Don't let anyone fool you; Singapore is a wonderful place to live; but it is a challenging place to grow up. Children have little time to play, little space to run around, and few adults around them who actually demonstrate what it means to pursue their dreams, even though all adults tell them that they should choose to do whatever they feel most passionate about. We struggle to accept ourselves, to sleep well, to be dutiful to every family member and to be productive workers. And actually, for the most part, we succeed in all these things; but still we live with the constant, nagging sense of guilt that others have already done too much for us and we haven't done enough ourselves.

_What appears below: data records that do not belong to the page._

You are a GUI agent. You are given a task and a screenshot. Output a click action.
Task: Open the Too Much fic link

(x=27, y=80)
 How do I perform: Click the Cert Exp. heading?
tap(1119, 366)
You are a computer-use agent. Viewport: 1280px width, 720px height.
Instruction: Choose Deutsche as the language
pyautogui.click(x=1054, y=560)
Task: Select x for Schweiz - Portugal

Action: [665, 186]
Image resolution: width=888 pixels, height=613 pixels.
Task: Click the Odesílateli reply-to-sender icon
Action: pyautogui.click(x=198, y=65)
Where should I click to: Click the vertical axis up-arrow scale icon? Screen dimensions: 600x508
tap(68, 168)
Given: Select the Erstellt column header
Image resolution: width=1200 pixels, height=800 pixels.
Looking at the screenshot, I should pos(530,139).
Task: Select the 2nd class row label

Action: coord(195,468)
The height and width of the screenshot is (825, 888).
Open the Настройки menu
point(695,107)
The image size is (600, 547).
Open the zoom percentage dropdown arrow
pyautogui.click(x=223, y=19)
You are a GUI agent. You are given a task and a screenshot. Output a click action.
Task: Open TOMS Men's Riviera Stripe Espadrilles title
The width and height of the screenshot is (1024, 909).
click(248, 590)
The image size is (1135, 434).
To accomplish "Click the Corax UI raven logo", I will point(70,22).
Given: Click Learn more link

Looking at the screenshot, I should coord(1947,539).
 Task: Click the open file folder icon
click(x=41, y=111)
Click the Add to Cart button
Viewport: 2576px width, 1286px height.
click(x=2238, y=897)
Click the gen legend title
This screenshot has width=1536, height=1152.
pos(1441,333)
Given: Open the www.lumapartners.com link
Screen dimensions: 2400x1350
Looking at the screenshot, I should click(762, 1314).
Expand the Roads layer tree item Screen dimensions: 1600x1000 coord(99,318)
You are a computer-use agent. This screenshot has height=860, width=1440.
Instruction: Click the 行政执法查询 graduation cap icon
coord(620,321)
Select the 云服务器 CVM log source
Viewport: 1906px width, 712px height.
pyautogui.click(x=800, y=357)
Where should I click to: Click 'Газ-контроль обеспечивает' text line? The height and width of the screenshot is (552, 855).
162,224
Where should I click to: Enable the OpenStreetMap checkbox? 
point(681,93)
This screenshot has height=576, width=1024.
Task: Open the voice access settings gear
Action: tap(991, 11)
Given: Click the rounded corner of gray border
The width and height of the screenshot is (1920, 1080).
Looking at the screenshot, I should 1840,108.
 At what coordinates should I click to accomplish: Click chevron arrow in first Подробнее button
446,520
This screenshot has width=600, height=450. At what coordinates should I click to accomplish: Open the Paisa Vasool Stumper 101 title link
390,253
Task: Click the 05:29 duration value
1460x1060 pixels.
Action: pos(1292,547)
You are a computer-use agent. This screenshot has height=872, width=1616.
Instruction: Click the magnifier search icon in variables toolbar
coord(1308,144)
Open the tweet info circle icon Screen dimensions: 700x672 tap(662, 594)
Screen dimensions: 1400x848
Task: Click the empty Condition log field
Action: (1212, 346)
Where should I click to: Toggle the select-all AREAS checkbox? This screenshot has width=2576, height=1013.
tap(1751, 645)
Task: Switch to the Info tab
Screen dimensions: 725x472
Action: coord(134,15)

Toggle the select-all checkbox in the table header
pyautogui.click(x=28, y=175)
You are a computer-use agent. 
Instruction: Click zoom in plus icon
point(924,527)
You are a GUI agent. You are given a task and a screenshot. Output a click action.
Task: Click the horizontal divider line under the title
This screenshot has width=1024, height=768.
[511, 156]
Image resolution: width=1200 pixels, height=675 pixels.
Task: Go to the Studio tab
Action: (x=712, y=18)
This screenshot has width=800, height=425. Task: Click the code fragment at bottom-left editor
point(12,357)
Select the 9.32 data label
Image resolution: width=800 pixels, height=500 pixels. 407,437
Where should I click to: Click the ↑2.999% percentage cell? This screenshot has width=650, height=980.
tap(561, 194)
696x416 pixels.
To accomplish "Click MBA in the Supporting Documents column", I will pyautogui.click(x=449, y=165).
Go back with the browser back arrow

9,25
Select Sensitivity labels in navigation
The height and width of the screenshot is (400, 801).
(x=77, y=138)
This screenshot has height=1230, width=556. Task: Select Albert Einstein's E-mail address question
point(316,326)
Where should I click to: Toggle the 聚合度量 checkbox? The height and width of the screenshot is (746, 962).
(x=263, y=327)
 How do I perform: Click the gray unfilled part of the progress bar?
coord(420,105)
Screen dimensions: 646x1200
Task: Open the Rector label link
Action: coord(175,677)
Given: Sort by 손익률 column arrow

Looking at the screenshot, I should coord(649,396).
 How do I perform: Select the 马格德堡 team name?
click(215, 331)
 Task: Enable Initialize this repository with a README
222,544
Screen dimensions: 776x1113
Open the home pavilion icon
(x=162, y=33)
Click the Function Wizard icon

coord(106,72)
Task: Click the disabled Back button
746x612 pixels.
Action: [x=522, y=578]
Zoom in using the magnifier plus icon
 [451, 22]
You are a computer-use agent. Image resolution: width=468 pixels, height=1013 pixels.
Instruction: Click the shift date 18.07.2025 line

What's the point? Yes, much about the living environment in Singapore is world class. It's safe, it's clean, and it's generally efficient and fair. So please understand that when we complain about what goes on around us, we are really struggling to express our discontent with what goes on within us. We feel dissatisfied with something within our lives but have never been taught to value what goes on inside us, so therefore it must be something wrong with things outside instead - how others treat us, how the government behaves, how society is, or whatever else happens to be in front of our eyes that we can fault. We need to learn that most our external discontent is really a reflection of our sense of self.
This is what we are. We are a people, once (not too long ago) disappointed by a colonial parent and then once again rejected by our own neighbours, that has been marvelous at building up physical infrastructure, but that will still be building its own sense of identity for generations to come. For the most part, our biggest struggle isn't to put food on the table, but to conquer our self-doubts.
It is only to whatever extent that we honestly, genuinely obtain the revelation of our God-given beauty and worth, that we and our children will truly have a better Singapore to live in. And when that happens, it won't be because we have finally opened another MRT line or reduced COE price fluctuations, but because we have discovered, finally, that we can believe in who we are.